Exercise directions: Copy each line of the records below that has "button" in it.

Collected data:
^^^^^^^^
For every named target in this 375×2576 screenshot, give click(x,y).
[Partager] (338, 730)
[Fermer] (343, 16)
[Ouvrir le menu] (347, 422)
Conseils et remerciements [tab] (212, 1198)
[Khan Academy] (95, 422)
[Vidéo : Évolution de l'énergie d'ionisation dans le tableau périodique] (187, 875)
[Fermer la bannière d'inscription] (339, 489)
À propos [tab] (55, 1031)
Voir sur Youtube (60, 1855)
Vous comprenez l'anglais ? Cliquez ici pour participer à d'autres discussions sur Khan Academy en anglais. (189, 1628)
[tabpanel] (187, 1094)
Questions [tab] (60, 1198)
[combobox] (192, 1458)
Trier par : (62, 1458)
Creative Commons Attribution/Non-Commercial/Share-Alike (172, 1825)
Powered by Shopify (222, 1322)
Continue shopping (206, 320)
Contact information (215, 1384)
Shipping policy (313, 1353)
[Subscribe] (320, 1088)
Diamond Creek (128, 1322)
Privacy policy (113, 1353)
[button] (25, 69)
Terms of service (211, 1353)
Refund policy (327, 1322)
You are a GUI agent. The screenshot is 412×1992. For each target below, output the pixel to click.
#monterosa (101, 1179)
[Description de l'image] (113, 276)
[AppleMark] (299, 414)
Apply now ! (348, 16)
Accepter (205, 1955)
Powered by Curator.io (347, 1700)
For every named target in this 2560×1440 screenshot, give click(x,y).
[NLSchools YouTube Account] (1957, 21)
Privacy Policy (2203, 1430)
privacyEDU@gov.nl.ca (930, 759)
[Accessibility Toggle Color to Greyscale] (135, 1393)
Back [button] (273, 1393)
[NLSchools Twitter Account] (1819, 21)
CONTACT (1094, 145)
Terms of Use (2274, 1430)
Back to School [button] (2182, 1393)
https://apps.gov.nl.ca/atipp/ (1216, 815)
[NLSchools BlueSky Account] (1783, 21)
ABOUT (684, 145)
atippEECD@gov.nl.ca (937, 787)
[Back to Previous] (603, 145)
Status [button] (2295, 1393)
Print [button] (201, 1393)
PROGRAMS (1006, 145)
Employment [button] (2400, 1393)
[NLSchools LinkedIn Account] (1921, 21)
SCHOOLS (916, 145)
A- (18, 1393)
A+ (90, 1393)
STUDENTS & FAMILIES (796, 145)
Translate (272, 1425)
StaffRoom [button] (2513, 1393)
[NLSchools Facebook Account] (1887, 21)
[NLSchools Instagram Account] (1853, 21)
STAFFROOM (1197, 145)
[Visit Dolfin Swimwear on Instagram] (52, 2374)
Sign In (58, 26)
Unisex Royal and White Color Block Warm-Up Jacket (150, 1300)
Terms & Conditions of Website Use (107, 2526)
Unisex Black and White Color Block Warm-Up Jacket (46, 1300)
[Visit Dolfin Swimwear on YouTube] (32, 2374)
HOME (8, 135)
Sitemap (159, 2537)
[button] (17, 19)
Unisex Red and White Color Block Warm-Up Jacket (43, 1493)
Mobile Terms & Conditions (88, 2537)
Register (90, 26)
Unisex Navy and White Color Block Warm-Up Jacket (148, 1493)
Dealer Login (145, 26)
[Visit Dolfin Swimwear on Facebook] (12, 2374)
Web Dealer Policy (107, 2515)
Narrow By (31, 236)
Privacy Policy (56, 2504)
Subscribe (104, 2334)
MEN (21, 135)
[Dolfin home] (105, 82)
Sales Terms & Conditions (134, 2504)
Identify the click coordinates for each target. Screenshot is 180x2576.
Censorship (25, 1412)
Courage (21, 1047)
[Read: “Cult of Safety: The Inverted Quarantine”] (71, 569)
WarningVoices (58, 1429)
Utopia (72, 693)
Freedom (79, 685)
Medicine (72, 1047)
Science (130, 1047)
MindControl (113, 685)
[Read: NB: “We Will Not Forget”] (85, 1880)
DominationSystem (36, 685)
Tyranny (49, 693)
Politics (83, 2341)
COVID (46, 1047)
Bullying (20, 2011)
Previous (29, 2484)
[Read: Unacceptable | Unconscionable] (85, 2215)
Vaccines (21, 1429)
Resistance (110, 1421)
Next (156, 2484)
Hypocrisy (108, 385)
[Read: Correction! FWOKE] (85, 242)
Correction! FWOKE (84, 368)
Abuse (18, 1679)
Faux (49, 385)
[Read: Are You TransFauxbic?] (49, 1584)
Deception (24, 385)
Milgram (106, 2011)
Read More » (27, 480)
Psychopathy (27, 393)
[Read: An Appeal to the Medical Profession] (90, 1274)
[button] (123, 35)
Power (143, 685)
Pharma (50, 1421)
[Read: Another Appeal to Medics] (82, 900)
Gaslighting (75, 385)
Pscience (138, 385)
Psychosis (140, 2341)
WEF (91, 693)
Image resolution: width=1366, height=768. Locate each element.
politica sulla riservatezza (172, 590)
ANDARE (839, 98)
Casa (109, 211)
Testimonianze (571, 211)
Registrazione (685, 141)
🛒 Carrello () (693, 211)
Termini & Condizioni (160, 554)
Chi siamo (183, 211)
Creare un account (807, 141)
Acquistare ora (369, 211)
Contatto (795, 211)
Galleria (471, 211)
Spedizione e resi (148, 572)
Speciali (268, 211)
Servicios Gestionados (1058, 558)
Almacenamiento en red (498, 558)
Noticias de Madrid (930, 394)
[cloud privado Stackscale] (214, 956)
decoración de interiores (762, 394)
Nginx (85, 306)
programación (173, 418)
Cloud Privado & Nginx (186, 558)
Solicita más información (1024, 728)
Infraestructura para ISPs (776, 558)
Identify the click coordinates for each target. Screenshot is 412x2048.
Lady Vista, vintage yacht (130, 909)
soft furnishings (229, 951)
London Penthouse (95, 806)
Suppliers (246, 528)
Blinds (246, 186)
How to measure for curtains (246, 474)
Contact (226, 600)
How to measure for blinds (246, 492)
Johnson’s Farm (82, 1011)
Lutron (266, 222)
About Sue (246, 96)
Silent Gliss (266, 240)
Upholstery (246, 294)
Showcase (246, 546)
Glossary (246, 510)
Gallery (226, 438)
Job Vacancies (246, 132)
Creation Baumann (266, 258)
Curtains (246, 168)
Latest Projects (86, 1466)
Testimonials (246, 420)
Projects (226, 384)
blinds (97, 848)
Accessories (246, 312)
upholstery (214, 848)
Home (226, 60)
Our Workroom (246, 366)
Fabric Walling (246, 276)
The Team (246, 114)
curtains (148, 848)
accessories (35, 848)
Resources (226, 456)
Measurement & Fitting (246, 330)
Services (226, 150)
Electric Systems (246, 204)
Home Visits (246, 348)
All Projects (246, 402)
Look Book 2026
^^^^^^^^
Result below:
[button] (25, 69)
Back [button] (273, 1393)
Back to School [button] (2182, 1393)
Status [button] (2295, 1393)
Print [button] (201, 1393)
Employment [button] (2400, 1393)
StaffRoom [button] (2513, 1393)
[button] (17, 19)
[button] (123, 35)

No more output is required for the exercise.